August net foreign investments inflows down 61% — BSP

Kathryn Jose

The country's net inflows of foreign investments in August dropped by 61 percent to $533.95 million from $1.4 billion in July as investors waited for clear signals on inflation and interest rates' trajectories in the United States.

Still, the Bangko Sentral ng Pilipinas reported higher net inflows of $1.2 billion from January to August, up by 543 percent from the $310.8 million recorded in the same period last year.

For August, gross inflows stood at $1.4 billion, down 43.7 percent from $2.4 billion in the previous month. However, they exceeded gross outflows of $836.78 million, which was smaller by 20 percent than July's $1.05 billion.

Equities

The majority of foreign funds was placed in equities with 51.2 percent and a transaction value of $701.83 million.

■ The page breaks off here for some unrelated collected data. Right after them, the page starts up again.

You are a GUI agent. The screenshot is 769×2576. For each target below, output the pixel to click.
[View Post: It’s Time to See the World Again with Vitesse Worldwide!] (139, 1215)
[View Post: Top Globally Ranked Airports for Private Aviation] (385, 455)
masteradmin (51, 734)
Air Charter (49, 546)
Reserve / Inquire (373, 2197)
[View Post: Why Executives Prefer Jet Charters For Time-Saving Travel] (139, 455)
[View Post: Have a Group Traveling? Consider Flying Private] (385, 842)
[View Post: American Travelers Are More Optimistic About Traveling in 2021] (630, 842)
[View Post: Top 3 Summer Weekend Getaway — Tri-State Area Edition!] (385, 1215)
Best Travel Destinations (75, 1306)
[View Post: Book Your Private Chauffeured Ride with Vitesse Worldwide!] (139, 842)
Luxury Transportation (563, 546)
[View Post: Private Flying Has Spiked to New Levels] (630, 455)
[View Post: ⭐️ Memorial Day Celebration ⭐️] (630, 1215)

Meanwhile, the remaining 48.8 percent of $668.89 million represented sales of government securities.

Firms that received the bulk of equity investments included banks, transportation firms, holding firms, property developers, and food, beverage, and tobacco manufacturers.

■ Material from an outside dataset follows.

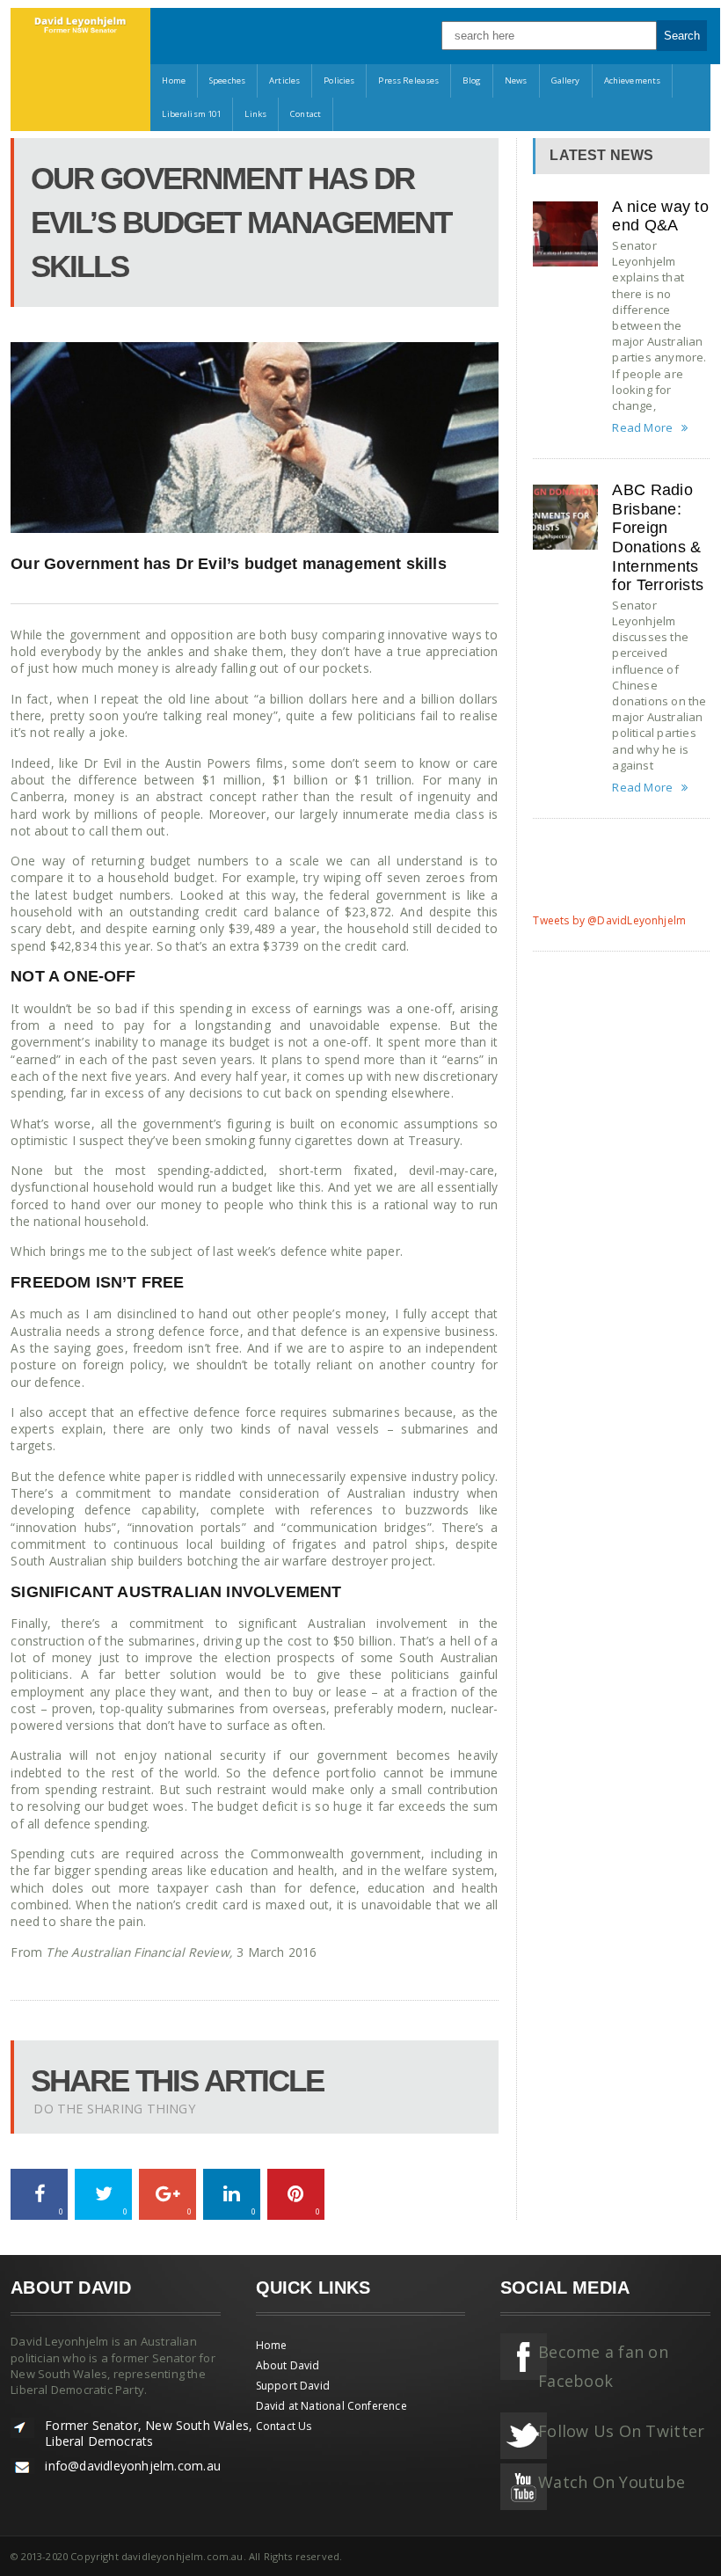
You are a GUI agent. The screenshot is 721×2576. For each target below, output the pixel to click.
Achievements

Most investments came from Singapore, the United States, the United Kingdom, Luxembourg and Malaysia.

Meanwhile, the bulk of gross outflows went to the United States with 52.1 percent share or $436.33 million in outward remittances.

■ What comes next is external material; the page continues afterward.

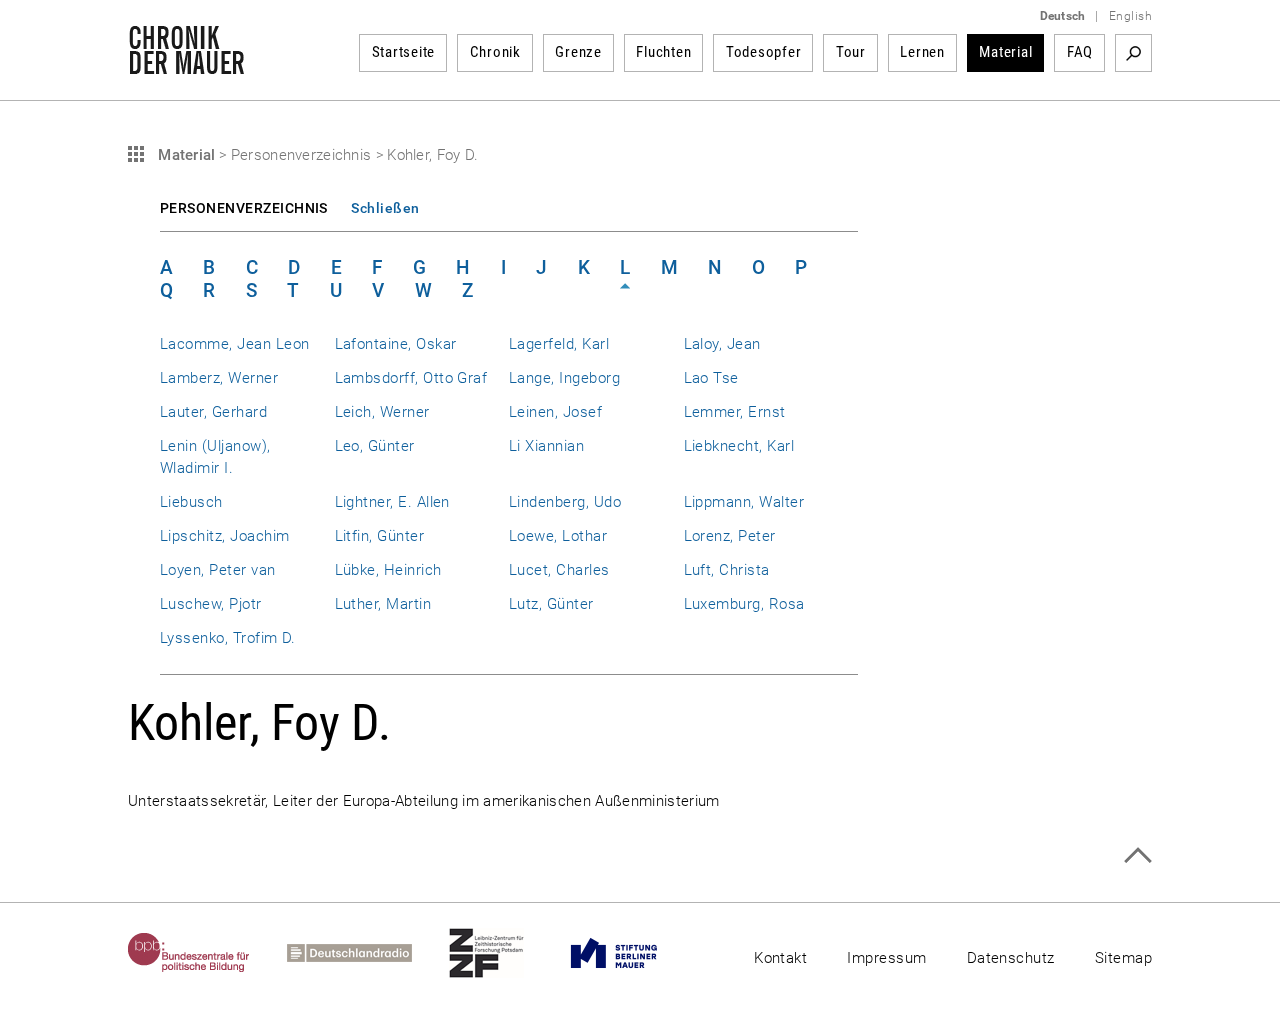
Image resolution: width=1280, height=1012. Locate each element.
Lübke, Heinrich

Rizal Commercial Banking Corp. chief economist Michael Ricafort said the BSP and Federal Reserve have shared "dovish" signals on inflation and interest rates until next year which will encourage investors to further diversify their portfolios.

Among the best in two years

"The August level is still among the best in more than two years, largely brought about by the first local policy rate cut in nearly four years," he said.

To help increase consumption and investments amid easing inflation rates, BSP cut its policy rate for private banks by 25 basis points (bps) to 6.25 percent in August or ahead of the Federal Reserve's reduction of its own rate by 50 bps in September.

Ricafort said analysts expect the US central bank to cut a total of 200 to 250 basis points by next year which will enable extra cash for investors due to lower borrowing costs.

"There'll be further increase in the demand for loans for consumers, businesses, governments, and other institutions, thereby boosting investments, trade, and other business transactions locally and globally," he said.

"This will translate to higher earnings of firms, as well as higher overall investment valuations," Ricafort continued.